What is expected> Read the records below and report each line in which "column" occurs.

Data supplied>

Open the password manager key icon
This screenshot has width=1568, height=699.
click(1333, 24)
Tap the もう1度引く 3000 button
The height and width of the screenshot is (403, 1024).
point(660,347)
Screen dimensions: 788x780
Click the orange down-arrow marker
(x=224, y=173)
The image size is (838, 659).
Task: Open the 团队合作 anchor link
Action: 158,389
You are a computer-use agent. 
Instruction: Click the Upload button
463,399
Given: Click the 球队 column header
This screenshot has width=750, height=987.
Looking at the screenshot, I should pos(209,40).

--

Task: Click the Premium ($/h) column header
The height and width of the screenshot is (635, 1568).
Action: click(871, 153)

...

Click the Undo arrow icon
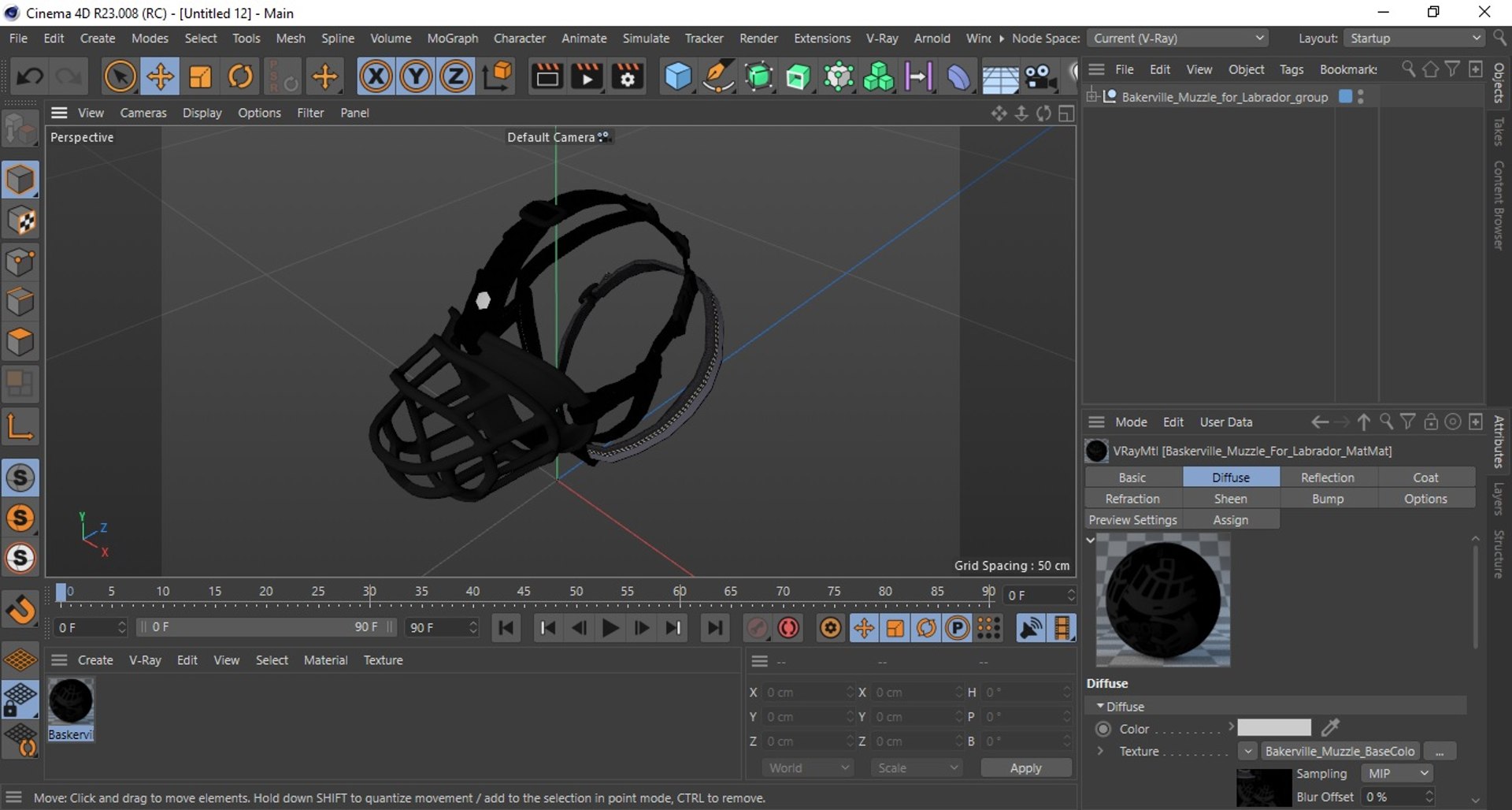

Finished task>
Given: Click the 球队 column header
Task: Click the Premium ($/h) column header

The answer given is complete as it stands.